## [What you should do]
When you reach the entries below, transcribe each one exactly as it stands.

## [Raw data]

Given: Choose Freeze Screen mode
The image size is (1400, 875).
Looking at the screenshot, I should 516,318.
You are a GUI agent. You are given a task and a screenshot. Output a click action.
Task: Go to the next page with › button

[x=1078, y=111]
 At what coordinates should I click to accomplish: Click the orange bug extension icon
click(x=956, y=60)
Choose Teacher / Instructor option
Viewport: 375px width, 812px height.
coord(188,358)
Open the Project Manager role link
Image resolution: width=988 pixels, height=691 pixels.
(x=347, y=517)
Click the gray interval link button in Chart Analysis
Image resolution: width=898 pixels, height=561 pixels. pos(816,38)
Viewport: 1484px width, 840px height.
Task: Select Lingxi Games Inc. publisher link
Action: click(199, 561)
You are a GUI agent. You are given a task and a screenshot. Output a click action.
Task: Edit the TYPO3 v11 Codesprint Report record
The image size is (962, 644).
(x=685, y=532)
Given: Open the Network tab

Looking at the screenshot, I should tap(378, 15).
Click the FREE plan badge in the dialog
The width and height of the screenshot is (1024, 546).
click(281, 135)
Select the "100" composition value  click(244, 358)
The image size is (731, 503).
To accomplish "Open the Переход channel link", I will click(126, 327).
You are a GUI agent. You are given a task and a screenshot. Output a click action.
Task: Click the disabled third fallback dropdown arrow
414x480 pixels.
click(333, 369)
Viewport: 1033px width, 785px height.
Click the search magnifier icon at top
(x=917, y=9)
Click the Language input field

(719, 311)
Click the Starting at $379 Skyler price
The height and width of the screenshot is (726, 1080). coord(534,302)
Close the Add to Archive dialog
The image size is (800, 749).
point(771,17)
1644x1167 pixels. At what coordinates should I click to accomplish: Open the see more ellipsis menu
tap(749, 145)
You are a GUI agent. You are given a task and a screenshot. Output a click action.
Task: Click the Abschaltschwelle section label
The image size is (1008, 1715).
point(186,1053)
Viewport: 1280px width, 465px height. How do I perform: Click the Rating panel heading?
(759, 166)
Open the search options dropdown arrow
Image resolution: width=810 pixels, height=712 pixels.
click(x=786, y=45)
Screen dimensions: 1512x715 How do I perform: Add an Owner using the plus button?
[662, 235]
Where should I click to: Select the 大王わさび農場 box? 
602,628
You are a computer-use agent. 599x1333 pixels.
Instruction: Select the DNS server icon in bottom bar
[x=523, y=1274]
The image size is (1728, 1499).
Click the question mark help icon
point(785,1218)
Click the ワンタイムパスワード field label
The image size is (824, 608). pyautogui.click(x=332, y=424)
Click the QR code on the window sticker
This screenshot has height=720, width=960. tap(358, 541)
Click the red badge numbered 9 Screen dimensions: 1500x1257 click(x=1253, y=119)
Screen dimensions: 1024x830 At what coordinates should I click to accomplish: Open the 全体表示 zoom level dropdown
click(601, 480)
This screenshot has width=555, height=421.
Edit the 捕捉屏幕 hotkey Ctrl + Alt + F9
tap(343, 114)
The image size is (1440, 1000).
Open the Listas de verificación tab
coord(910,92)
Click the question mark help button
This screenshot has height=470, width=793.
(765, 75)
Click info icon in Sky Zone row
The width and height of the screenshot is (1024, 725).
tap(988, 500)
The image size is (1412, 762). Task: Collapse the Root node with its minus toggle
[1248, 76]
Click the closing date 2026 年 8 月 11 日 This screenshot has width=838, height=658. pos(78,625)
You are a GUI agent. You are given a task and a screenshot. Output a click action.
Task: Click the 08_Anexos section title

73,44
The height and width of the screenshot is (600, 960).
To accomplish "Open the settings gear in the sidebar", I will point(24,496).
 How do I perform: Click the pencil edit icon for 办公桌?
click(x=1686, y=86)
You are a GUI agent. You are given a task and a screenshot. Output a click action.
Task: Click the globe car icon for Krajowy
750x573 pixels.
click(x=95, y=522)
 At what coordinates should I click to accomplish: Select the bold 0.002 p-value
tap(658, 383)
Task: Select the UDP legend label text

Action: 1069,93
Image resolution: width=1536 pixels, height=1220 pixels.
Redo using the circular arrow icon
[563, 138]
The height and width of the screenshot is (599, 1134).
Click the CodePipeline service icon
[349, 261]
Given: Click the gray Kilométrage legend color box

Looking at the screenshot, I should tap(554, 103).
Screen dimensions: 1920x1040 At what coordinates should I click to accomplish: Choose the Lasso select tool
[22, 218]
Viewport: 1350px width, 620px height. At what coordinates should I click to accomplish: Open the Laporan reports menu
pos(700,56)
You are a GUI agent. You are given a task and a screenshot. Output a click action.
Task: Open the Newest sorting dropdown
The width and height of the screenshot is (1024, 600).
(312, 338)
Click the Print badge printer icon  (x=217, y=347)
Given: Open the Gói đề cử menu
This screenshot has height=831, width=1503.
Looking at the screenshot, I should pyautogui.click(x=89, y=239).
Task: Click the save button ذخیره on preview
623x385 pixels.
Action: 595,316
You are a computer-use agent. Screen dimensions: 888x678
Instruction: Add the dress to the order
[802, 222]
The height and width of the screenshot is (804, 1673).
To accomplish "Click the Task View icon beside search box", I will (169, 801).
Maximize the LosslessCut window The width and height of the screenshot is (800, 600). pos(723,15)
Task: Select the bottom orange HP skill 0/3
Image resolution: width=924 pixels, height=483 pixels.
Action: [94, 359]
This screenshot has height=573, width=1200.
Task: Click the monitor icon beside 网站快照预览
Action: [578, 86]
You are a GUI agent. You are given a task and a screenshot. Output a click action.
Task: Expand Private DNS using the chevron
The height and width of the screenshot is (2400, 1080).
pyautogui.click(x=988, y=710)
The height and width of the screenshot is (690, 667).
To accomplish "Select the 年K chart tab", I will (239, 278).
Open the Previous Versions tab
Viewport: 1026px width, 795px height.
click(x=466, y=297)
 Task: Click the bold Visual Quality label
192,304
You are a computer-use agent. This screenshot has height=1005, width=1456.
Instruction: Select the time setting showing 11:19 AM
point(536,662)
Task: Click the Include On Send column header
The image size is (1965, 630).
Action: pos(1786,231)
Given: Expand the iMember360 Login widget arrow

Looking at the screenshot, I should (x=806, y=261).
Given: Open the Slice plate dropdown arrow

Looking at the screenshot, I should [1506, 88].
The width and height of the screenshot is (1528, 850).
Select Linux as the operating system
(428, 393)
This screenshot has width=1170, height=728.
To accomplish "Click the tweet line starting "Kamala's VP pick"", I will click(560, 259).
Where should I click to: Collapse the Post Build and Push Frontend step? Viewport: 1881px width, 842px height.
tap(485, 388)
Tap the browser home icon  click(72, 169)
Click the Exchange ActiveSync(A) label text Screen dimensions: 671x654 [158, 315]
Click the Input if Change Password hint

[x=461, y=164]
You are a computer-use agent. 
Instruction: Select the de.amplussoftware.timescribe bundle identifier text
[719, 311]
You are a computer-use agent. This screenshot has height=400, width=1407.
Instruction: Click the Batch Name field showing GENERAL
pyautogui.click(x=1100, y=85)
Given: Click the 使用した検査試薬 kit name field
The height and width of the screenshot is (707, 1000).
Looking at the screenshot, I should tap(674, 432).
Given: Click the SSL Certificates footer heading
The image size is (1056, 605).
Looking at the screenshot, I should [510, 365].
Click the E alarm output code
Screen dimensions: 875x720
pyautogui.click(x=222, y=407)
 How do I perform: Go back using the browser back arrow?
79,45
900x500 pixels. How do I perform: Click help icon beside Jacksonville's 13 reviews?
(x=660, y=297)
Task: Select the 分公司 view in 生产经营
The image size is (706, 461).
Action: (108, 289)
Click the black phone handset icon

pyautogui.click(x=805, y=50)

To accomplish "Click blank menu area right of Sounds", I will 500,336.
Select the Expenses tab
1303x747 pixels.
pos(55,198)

## [Written solution]
Given: Choose Freeze Screen mode
The image size is (1400, 875).
Looking at the screenshot, I should 516,318.
You are a GUI agent. You are given a task and a screenshot. Output a click action.
Task: Go to the next page with › button

[x=1078, y=111]
 At what coordinates should I click to accomplish: Click the orange bug extension icon
click(x=956, y=60)
Choose Teacher / Instructor option
Viewport: 375px width, 812px height.
coord(188,358)
Open the Project Manager role link
Image resolution: width=988 pixels, height=691 pixels.
(x=347, y=517)
Click the gray interval link button in Chart Analysis
Image resolution: width=898 pixels, height=561 pixels. pos(816,38)
Viewport: 1484px width, 840px height.
Task: Select Lingxi Games Inc. publisher link
Action: click(199, 561)
You are a GUI agent. You are given a task and a screenshot. Output a click action.
Task: Edit the TYPO3 v11 Codesprint Report record
The image size is (962, 644).
(x=685, y=532)
Given: Open the Network tab

Looking at the screenshot, I should tap(378, 15).
Click the FREE plan badge in the dialog
The width and height of the screenshot is (1024, 546).
click(281, 135)
Select the "100" composition value  click(244, 358)
The image size is (731, 503).
To accomplish "Open the Переход channel link", I will click(126, 327).
You are a GUI agent. You are given a task and a screenshot. Output a click action.
Task: Click the disabled third fallback dropdown arrow
414x480 pixels.
click(333, 369)
Viewport: 1033px width, 785px height.
Click the search magnifier icon at top
(x=917, y=9)
Click the Language input field

(719, 311)
Click the Starting at $379 Skyler price
The height and width of the screenshot is (726, 1080). coord(534,302)
Close the Add to Archive dialog
The image size is (800, 749).
point(771,17)
1644x1167 pixels. At what coordinates should I click to accomplish: Open the see more ellipsis menu
tap(749, 145)
You are a GUI agent. You are given a task and a screenshot. Output a click action.
Task: Click the Abschaltschwelle section label
The image size is (1008, 1715).
point(186,1053)
Viewport: 1280px width, 465px height. How do I perform: Click the Rating panel heading?
(759, 166)
Open the search options dropdown arrow
Image resolution: width=810 pixels, height=712 pixels.
click(x=786, y=45)
Screen dimensions: 1512x715 How do I perform: Add an Owner using the plus button?
[662, 235]
Where should I click to: Select the 大王わさび農場 box? 
602,628
You are a computer-use agent. 599x1333 pixels.
Instruction: Select the DNS server icon in bottom bar
[x=523, y=1274]
The image size is (1728, 1499).
Click the question mark help icon
point(785,1218)
Click the ワンタイムパスワード field label
The image size is (824, 608). pyautogui.click(x=332, y=424)
Click the QR code on the window sticker
This screenshot has height=720, width=960. tap(358, 541)
Click the red badge numbered 9 Screen dimensions: 1500x1257 click(x=1253, y=119)
Screen dimensions: 1024x830 At what coordinates should I click to accomplish: Open the 全体表示 zoom level dropdown
click(601, 480)
This screenshot has width=555, height=421.
Edit the 捕捉屏幕 hotkey Ctrl + Alt + F9
tap(343, 114)
The image size is (1440, 1000).
Open the Listas de verificación tab
coord(910,92)
Click the question mark help button
This screenshot has height=470, width=793.
(765, 75)
Click info icon in Sky Zone row
The width and height of the screenshot is (1024, 725).
tap(988, 500)
The image size is (1412, 762). Task: Collapse the Root node with its minus toggle
[1248, 76]
Click the closing date 2026 年 8 月 11 日 This screenshot has width=838, height=658. pos(78,625)
You are a GUI agent. You are given a task and a screenshot. Output a click action.
Task: Click the 08_Anexos section title

73,44
The height and width of the screenshot is (600, 960).
To accomplish "Open the settings gear in the sidebar", I will point(24,496).
 How do I perform: Click the pencil edit icon for 办公桌?
click(x=1686, y=86)
You are a GUI agent. You are given a task and a screenshot. Output a click action.
Task: Click the globe car icon for Krajowy
750x573 pixels.
click(x=95, y=522)
 At what coordinates should I click to accomplish: Select the bold 0.002 p-value
tap(658, 383)
Task: Select the UDP legend label text

Action: 1069,93
Image resolution: width=1536 pixels, height=1220 pixels.
Redo using the circular arrow icon
[563, 138]
The height and width of the screenshot is (599, 1134).
Click the CodePipeline service icon
[349, 261]
Given: Click the gray Kilométrage legend color box

Looking at the screenshot, I should tap(554, 103).
Screen dimensions: 1920x1040 At what coordinates should I click to accomplish: Choose the Lasso select tool
[22, 218]
Viewport: 1350px width, 620px height. At what coordinates should I click to accomplish: Open the Laporan reports menu
pos(700,56)
You are a GUI agent. You are given a task and a screenshot. Output a click action.
Task: Open the Newest sorting dropdown
The width and height of the screenshot is (1024, 600).
(312, 338)
Click the Print badge printer icon  (x=217, y=347)
Given: Open the Gói đề cử menu
This screenshot has height=831, width=1503.
Looking at the screenshot, I should pyautogui.click(x=89, y=239).
Task: Click the save button ذخیره on preview
623x385 pixels.
Action: 595,316
You are a computer-use agent. Screen dimensions: 888x678
Instruction: Add the dress to the order
[802, 222]
The height and width of the screenshot is (804, 1673).
To accomplish "Click the Task View icon beside search box", I will (169, 801).
Maximize the LosslessCut window The width and height of the screenshot is (800, 600). pos(723,15)
Task: Select the bottom orange HP skill 0/3
Image resolution: width=924 pixels, height=483 pixels.
Action: [94, 359]
This screenshot has height=573, width=1200.
Task: Click the monitor icon beside 网站快照预览
Action: [578, 86]
You are a GUI agent. You are given a task and a screenshot. Output a click action.
Task: Expand Private DNS using the chevron
The height and width of the screenshot is (2400, 1080).
pyautogui.click(x=988, y=710)
The height and width of the screenshot is (690, 667).
To accomplish "Select the 年K chart tab", I will (239, 278).
Open the Previous Versions tab
Viewport: 1026px width, 795px height.
click(x=466, y=297)
 Task: Click the bold Visual Quality label
192,304
You are a computer-use agent. This screenshot has height=1005, width=1456.
Instruction: Select the time setting showing 11:19 AM
point(536,662)
Task: Click the Include On Send column header
The image size is (1965, 630).
Action: pos(1786,231)
Given: Expand the iMember360 Login widget arrow

Looking at the screenshot, I should (x=806, y=261).
Given: Open the Slice plate dropdown arrow

Looking at the screenshot, I should [1506, 88].
The width and height of the screenshot is (1528, 850).
Select Linux as the operating system
(428, 393)
This screenshot has width=1170, height=728.
To accomplish "Click the tweet line starting "Kamala's VP pick"", I will click(560, 259).
Where should I click to: Collapse the Post Build and Push Frontend step? Viewport: 1881px width, 842px height.
tap(485, 388)
Tap the browser home icon  click(72, 169)
Click the Exchange ActiveSync(A) label text Screen dimensions: 671x654 [158, 315]
Click the Input if Change Password hint

[x=461, y=164]
You are a computer-use agent. 
Instruction: Select the de.amplussoftware.timescribe bundle identifier text
[719, 311]
You are a computer-use agent. This screenshot has height=400, width=1407.
Instruction: Click the Batch Name field showing GENERAL
pyautogui.click(x=1100, y=85)
Given: Click the 使用した検査試薬 kit name field
The height and width of the screenshot is (707, 1000).
Looking at the screenshot, I should tap(674, 432).
Given: Click the SSL Certificates footer heading
The image size is (1056, 605).
Looking at the screenshot, I should [510, 365].
Click the E alarm output code
Screen dimensions: 875x720
pyautogui.click(x=222, y=407)
 How do I perform: Go back using the browser back arrow?
79,45
900x500 pixels. How do I perform: Click help icon beside Jacksonville's 13 reviews?
(x=660, y=297)
Task: Select the 分公司 view in 生产经营
The image size is (706, 461).
Action: (108, 289)
Click the black phone handset icon

pyautogui.click(x=805, y=50)

To accomplish "Click blank menu area right of Sounds", I will 500,336.
Select the Expenses tab
1303x747 pixels.
pos(55,198)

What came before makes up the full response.